▶ **Exercise goal**
Write out the records below verbatim, beginning at the line that contains "Task: Uncheck Configure" and ending after the line that contains "Action: point(971,96)". Output only those lines.

▶ **Input data**

◇ ◇ ◇ ◇ ◇

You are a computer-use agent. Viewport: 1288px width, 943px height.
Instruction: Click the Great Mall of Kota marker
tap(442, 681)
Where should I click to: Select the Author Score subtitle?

◇ ◇ ◇ ◇ ◇

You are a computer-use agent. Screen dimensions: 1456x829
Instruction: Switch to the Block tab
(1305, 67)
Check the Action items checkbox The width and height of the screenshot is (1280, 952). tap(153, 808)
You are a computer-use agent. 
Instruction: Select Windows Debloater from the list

◇ ◇ ◇ ◇ ◇

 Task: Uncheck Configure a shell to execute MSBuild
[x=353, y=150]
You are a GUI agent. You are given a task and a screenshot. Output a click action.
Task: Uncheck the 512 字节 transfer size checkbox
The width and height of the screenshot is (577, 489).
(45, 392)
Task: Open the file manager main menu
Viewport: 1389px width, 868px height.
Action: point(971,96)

◇ ◇ ◇ ◇ ◇

▶ **Completed task**
 Task: Uncheck Configure a shell to execute MSBuild
[x=353, y=150]
You are a GUI agent. You are given a task and a screenshot. Output a click action.
Task: Uncheck the 512 字节 transfer size checkbox
The width and height of the screenshot is (577, 489).
(45, 392)
Task: Open the file manager main menu
Viewport: 1389px width, 868px height.
Action: point(971,96)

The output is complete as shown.